Mit Beginn des Jahres 2026 fällt eine alte Regel: Regionale Ligen aller Riot-Games-Titel dürfen nun selbst entscheiden, ob sie eine Quote für einheimische Spieler vorschreiben. Bisher mussten mindestens drei Akteure den Status "Locally Trained Representative" (LTR) haben.
In League of Legends bleibt die Prime League vorerst beim alten Modell. In Valorant geht die DACH-Region einen anderen Weg: Die Challengers DACH: Evolution schafft die Regel komplett ab. Ein deutsches Team könnte also künftig mit einem rein internationalen Lineup antreten.
Was spricht dafür?
Anpassung an regionale Unterschiede: Riot Games selbst nennt regionale Unterschiede als Hauptgrund für die Regeländerung. Eine einheitliche Regelung zur lokalen Spielerquote passe nicht zu den unterschiedlichen Märkten.
Angleichung an das Oberhaus: Die höchsten europäischen Ligen von Riot Games, VCT und LEC, kennen keine LTR-Regeln. Regionale Ligen hingegen mussten bisher Spieler mit Lokalbezug einsetzen. Mit der Abschaffung der Vorgabe sorgt Riot Games für mehr Kohärenz zwischen den Ligen.
Keine Wettbewerbsvorteile für EMEA-Teams: 2026 können sich Teams der regionalen Ligen für Wettbewerbe gegen LEC- und VCT-Teams qualifizieren. Um da mithalten zu können, braucht es maximale sportliche Freiheit - auch bei der Auswahl ihrer Spieler.
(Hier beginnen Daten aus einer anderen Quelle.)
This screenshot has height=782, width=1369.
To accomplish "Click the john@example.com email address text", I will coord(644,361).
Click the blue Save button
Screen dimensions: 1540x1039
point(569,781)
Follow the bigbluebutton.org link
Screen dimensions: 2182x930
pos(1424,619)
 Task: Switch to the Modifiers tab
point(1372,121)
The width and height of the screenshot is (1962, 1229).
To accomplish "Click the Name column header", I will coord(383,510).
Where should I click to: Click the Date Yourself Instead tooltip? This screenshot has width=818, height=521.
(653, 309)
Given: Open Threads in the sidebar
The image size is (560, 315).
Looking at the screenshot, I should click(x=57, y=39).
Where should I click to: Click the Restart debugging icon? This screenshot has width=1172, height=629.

Wirtschaftliche Argumente: Internationale Spieler aus Regionen mit niedrigeren Lebensunterhaltungskosten sind für niedrigere Gehälter zu haben. Die Abschaffung der LTR-Regel erlaubt deutschen Organisationen, günstiger zu operieren und trotzdem konkurrenzfähig zu bleiben.
Was spricht dagegen?
Talentförderung in Gefahr: Ohne LTR-Regeln verlieren regionale Talente wichtige Chancen. Wer nicht schon auf höchstem Level spielt, hat es fortan schwerer, sich zu zeigen. Zwar gibt es in Deutschland Alternativen wie Project V oder die Förderung der esports player foundation. Doch schon jetzt schaffen nur vereinzelt DACH-Talente den Durchbruch. Es könnten noch weniger werden.
Ungleichheit eine Stufe tiefer: Zwar gibt es zwischen VCT und Challenger-Liga keinen Bruch mehr, doch in Project V gelten weiterhin LTR-Regeln. Es heißt also noch immer: Wer sich hocharbeiten will, muss Bedingungen erfüllen, die auf der nächsten Stufe keine Rolle mehr spielen. Die Prime League hat hierzu noch keine Regelung.
Regionale Identität in Gefahr: Ohne DACH-Spieler eine regionale Identität aufzubauen - das ist eine mögliche Herausforderung für deutsche Organisationen. Zwar werden Teams wie CGN oder Eintracht Frankfurt immer zu ihren Heimatstädten gehören, doch das gilt nicht für alle. Und welchen Anreiz hätte eine DACH-Liga ohne DACH-Talente?
Benachteiligung engagierter Organisationen: Teams, die bewusst auf deutsche Spieler setzen, haben es nun schwerer. Sie verzichten auf internationale Optionen, während andere diese nutzen. Die sportliche Schere könnte sich weiter öffnen, obwohl sich solche Teams um lokale Förderung bemühen.
Gefahr einer europäischen Superliga: Ohne LTR-Regeln und ohne klare Aufstiegsmöglichkeiten steigt der Druck auf Spieler, sich dort zu zeigen, wo EMEAs Topteams hinschauen. Ligen wie die türkische Challengers oder die französische LFL könnten zu Super-Ligen werden - und andere regionale Spielklassen abgehängt.